Mercedes-AMG C63 S Estate v Audi RS4 Avant – junior estates go head-to-head

The Mercedes-AMG C63 S Estate and Audi RS4 Avant both combine practical bodies with punchy performance. But which of these junior super-estates is the most entertaining, and does that also make it the best road car?

So there’s this corner on the West Circuit at the Bedford Autodrome that always separates the wheat from the chaff. It’s not so much a corner as a high-speed chicane, and it comes towards the end of the lap, just when you’re (hopefully) thinking: ‘Right, this has been a good one, so let’s not blow it here – keep it nice and tidy.’

The approach speed is high, as in 100mph-plus in fourth gear, and in most cars you’ll probably want to downshift to third just before you turn in, although in high-torque cars – such as the Audi RS4 and Mercedes-AMG C63 S – you’re better off staying in fourth and nailing the throttle as early as possible towards the exit. 

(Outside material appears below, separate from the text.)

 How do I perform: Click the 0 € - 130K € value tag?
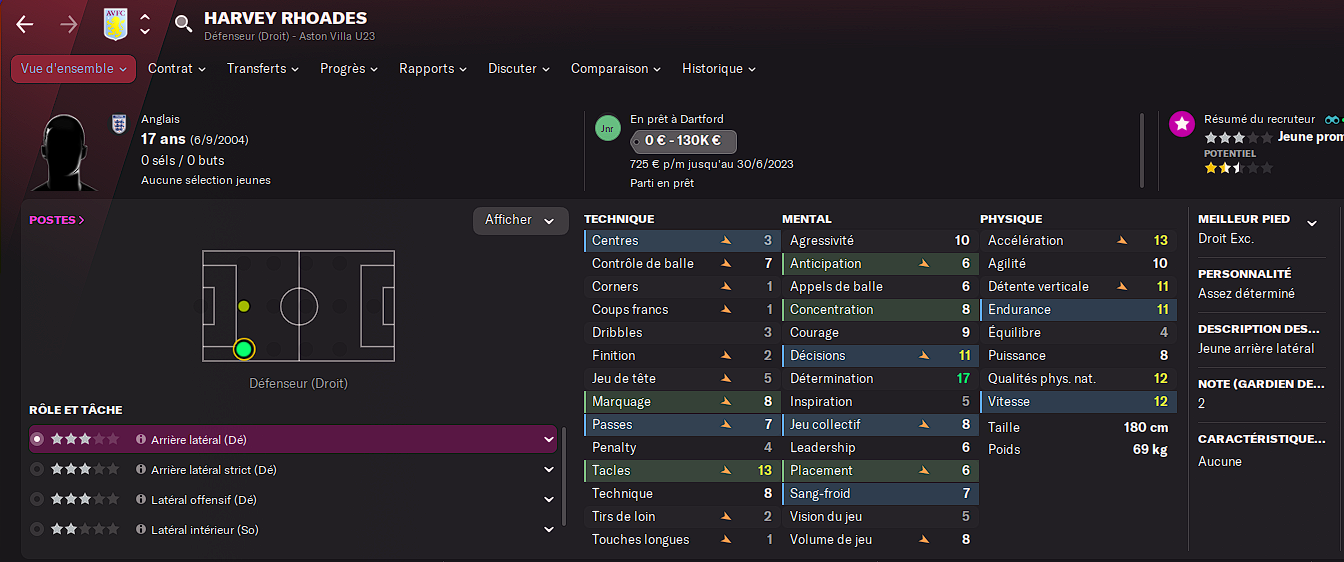684,142
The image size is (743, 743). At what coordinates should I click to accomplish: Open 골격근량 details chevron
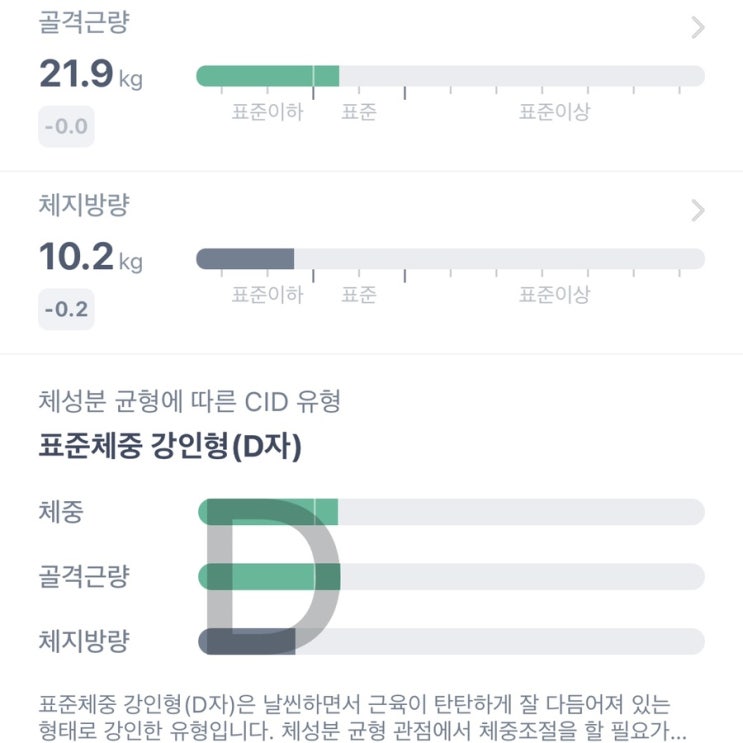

> When Audi first humbled Porsche – evo Archive

Before you can get anywhere near doing this, however, you need to manage the turn-in phase, which is crucial because it’s followed by a serious transfer of weight in the middle of the chicane as you flick decisively from left to right. Get this corner right and it feels delicious. Get it wrong and you’d better hope the ESP system on whatever car you’re pedalling is good, and is on your side. Except, of course, we usually turn such systems off when possible to generate the quickest lap times, meaning you’re very much on your own…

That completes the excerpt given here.